PKI-Integrationsgrenzen
Einführung · 4 Abschnitte · ~11 Min Lesezeit · Stand
Die Betriebsfrage
Automatisierung verbindet eine Ausstellungsidentität mit einem Dienstendpunkt. Jede Schnittstelle kann Namen ausweiten, Schlüssel exportieren oder eine falsche Bindung bestätigen, wenn ihr Scope nicht präzise begrenzt ist.
Vier Grenzen pro Integration
- Wer darf für welchen Workload anfordern?
- Welche Namen und Verwendungszwecke dürfen passieren?
- Wo entsteht und verbleibt der private Schlüssel?
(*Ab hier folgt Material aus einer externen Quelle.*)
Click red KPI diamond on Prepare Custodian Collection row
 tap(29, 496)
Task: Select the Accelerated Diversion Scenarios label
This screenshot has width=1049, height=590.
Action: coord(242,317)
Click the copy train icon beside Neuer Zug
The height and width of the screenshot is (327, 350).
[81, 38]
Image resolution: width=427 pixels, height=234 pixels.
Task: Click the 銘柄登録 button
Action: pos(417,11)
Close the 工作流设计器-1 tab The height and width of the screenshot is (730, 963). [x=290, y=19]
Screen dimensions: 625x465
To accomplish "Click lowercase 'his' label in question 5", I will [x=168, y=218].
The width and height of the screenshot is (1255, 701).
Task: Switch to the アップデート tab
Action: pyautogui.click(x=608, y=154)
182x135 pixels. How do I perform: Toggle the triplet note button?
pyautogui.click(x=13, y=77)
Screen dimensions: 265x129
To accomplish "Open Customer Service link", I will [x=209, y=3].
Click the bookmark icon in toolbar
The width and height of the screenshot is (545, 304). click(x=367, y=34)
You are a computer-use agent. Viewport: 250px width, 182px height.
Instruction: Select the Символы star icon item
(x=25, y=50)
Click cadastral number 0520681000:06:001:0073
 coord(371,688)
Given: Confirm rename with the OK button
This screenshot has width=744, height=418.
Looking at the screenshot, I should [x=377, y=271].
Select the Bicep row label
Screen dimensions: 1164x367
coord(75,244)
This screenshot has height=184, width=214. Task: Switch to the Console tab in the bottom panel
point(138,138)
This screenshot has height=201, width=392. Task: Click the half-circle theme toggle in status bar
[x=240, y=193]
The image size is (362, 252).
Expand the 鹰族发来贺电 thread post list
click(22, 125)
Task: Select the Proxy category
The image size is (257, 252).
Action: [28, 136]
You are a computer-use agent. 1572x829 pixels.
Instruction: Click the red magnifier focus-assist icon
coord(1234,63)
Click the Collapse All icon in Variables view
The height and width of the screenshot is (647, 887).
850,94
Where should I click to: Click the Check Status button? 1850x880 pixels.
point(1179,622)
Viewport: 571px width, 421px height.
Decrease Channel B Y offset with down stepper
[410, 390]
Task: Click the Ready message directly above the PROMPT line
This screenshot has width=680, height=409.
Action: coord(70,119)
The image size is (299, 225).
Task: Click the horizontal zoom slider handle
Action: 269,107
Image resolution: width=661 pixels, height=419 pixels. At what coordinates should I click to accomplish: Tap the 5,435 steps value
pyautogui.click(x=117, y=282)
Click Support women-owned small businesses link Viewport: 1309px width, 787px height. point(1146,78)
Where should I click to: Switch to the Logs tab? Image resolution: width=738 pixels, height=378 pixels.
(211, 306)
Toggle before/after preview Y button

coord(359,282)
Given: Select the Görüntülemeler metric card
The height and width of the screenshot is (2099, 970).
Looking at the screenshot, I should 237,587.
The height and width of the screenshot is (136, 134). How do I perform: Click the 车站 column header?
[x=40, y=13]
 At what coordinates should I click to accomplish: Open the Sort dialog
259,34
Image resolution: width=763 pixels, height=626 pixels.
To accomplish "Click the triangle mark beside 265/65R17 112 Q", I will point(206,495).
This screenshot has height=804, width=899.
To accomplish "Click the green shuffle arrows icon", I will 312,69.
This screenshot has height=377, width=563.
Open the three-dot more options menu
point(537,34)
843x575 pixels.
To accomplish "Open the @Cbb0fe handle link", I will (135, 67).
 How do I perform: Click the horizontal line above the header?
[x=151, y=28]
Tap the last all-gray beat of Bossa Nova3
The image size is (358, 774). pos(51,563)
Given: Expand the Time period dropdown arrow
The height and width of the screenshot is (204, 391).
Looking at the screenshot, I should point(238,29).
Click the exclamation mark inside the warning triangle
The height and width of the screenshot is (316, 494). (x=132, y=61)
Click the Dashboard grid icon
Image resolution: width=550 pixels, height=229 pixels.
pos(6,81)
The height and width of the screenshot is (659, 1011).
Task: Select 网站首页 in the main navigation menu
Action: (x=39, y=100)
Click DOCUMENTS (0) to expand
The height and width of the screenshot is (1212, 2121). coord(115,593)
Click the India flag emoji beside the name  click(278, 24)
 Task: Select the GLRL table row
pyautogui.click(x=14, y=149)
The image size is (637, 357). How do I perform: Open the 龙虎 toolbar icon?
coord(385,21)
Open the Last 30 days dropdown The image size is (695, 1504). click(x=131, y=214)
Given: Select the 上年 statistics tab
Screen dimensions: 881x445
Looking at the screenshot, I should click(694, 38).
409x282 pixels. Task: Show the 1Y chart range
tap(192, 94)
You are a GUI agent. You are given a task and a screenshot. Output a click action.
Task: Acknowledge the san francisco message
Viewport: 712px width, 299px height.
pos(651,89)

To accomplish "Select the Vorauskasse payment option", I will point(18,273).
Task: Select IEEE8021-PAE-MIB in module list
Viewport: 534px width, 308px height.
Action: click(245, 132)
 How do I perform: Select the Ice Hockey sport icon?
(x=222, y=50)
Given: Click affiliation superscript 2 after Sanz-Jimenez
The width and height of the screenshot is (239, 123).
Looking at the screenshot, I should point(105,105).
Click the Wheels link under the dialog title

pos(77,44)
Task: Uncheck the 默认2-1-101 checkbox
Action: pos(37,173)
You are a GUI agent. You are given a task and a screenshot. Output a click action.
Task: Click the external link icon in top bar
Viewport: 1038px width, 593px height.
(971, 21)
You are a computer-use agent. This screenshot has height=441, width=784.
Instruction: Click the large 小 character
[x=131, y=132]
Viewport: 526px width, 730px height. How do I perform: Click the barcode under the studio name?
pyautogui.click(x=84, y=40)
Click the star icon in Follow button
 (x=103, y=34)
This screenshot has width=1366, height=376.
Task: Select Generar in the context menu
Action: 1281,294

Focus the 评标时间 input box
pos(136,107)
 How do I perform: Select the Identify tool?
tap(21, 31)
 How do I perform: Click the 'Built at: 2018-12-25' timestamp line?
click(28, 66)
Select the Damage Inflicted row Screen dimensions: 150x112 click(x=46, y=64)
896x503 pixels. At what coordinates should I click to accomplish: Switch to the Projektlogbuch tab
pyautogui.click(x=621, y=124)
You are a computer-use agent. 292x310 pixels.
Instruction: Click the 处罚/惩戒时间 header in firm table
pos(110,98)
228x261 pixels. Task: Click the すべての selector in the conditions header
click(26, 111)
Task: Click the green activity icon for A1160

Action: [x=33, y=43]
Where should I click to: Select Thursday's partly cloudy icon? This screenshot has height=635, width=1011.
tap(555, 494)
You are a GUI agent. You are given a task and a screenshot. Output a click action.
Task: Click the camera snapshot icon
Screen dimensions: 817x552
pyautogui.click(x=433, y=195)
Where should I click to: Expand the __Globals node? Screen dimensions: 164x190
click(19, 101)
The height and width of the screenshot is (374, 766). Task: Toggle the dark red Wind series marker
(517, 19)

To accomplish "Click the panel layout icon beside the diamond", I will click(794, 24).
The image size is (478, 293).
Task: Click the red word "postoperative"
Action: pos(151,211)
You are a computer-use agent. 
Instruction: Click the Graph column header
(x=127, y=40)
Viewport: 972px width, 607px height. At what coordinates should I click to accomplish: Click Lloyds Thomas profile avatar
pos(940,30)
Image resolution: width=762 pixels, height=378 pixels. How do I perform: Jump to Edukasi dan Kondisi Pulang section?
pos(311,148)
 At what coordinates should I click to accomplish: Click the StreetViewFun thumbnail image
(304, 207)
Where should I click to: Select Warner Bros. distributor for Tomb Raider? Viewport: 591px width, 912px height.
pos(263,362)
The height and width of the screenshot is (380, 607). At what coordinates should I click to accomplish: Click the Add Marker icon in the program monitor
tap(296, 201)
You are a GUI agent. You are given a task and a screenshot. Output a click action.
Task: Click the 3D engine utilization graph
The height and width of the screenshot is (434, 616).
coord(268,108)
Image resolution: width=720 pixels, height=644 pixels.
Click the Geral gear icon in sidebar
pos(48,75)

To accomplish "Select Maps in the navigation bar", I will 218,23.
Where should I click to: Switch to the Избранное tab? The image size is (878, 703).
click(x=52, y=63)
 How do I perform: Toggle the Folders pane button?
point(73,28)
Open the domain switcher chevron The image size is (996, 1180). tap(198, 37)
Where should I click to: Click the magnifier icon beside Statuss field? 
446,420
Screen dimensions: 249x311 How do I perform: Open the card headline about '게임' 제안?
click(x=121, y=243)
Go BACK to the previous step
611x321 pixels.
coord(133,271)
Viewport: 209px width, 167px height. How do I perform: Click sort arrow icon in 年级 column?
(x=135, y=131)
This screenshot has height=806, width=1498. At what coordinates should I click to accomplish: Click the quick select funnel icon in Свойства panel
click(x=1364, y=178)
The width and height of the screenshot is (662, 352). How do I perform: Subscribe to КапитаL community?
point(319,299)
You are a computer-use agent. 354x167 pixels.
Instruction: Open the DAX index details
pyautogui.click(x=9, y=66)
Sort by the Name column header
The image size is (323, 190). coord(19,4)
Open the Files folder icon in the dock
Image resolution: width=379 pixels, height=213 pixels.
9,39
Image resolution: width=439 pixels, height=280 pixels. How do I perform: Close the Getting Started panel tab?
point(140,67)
- Welches Signal bestätigt die produktive Bindung?
Beispielhafte Rollen
| Ausstellungsclient | Erhält nur die Vorlage und den Namensscope für seinen Workload. |
|---|---|
| Secret- oder Schlüsselgrenze | Schützt Material und erteilt nur notwendige Nutzungsoperationen. |
| Deployment | Darf die definierte Bindung ändern, nicht beliebige Zertifikate lesen. |
| Probe | Liest den realen Endpunkt ohne private Schlüsselzugriff. |
Prüffrage
Kurzcheck
Welche Berechtigung sollte ein Deployment-Job grundsätzlich nicht benötigen?
- Lesen oder Exportieren aller privaten Schlüssel der PKI
- Ändern der freigegebenen TLS-Bindung seines Endpunkts
- Melden seiner Deployment- und Prüfresultate
Richtig. Der Job braucht nur die für seine Bindung vorgesehenen Übergabe- oder Nutzungsrechte.